Published: April 21, 2012

ATLANTA (AP) — Ray Easterling, a former Atlanta Falcons safety who helped lead the team’s vaunted defense in the 1970s and later joined a high-profile lawsuit against the National Football League over its handling of concussion-related injuries, died on Thursday. He was 62.

Ray Easterling in 1975. (Associated Press)

The Richmond, Va., police captain Yvonne Crowder told FoxSports.com on Saturday that Easterling died of a self-inflicted gunshot wound at his home in Richmond. His wife, Mary Ann Easterling, said that after he left football, Easterling experienced depression, insomnia and then dementia that she attributed to years of bruising hits.

Easterling played for the Falcons from 1972 to 1979 and was part of the team’s Grits Blitz defense in 1977 that set the N.F.L. record at the time for the fewest points allowed in a season, 129.

He was part of a group of seven former players who sued the league in Philadelphia in August, contending that it had failed to properly treat players for concussions and for decades had tried to conceal any links between football and brain injuries. The N.F.L. has said that any allegation that it intentionally sought to mislead players is without merit.

Ms. Easterly said she would continue to pursue the lawsuit and urge the league to establish a fund for players with traumatic brain injuries related to their playing days.

“Half the time the player puts themselves back in the game, and they don’t know what kind of impact it has,” she said. “Somehow this has got to be stopped.”

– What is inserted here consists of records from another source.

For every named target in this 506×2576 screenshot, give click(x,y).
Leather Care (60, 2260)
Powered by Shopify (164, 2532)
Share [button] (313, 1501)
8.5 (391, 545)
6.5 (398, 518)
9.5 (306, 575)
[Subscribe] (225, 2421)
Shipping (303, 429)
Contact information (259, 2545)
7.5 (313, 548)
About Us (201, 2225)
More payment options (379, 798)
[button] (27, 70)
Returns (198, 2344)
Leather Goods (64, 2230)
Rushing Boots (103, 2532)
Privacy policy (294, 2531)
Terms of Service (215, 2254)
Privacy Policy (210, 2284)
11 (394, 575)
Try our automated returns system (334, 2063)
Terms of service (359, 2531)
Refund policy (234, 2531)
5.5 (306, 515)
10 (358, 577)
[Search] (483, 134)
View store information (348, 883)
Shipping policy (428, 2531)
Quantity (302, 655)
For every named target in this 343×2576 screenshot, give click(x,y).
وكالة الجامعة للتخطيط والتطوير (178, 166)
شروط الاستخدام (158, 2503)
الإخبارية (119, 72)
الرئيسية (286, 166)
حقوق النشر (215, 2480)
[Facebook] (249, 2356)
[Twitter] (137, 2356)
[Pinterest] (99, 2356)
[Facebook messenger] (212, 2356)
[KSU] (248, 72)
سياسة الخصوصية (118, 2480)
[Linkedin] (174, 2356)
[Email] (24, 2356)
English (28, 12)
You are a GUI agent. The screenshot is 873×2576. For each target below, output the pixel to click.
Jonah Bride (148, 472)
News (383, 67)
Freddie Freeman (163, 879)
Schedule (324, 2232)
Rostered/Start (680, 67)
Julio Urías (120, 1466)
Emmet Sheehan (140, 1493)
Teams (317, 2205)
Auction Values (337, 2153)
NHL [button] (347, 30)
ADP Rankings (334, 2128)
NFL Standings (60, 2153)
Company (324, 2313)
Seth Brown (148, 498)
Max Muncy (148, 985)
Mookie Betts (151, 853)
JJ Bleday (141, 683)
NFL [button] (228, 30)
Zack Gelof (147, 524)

Easterling was born on Sept. 3, 1949, and played football at the University of Richmond. He was drafted by the Falcons as a ninth-round pick in 1972 and played for four years as a starter. He was a leader of the secondary that established a team record in 1977 with 26 interceptions.

After his playing days ended, he returned to Richmond, where he ran a financial services company and started a youth football camp. His wife and friends said that he started showing signs of brain damage about 20 years ago.

“He just wasn’t thinking right,” said Greg Brezina, a former Falcons teammate. “You could tell that 20 years ago. He’d start talking to you about one topic, and then he’d end up in another topic and he wouldn’t know how he got there.”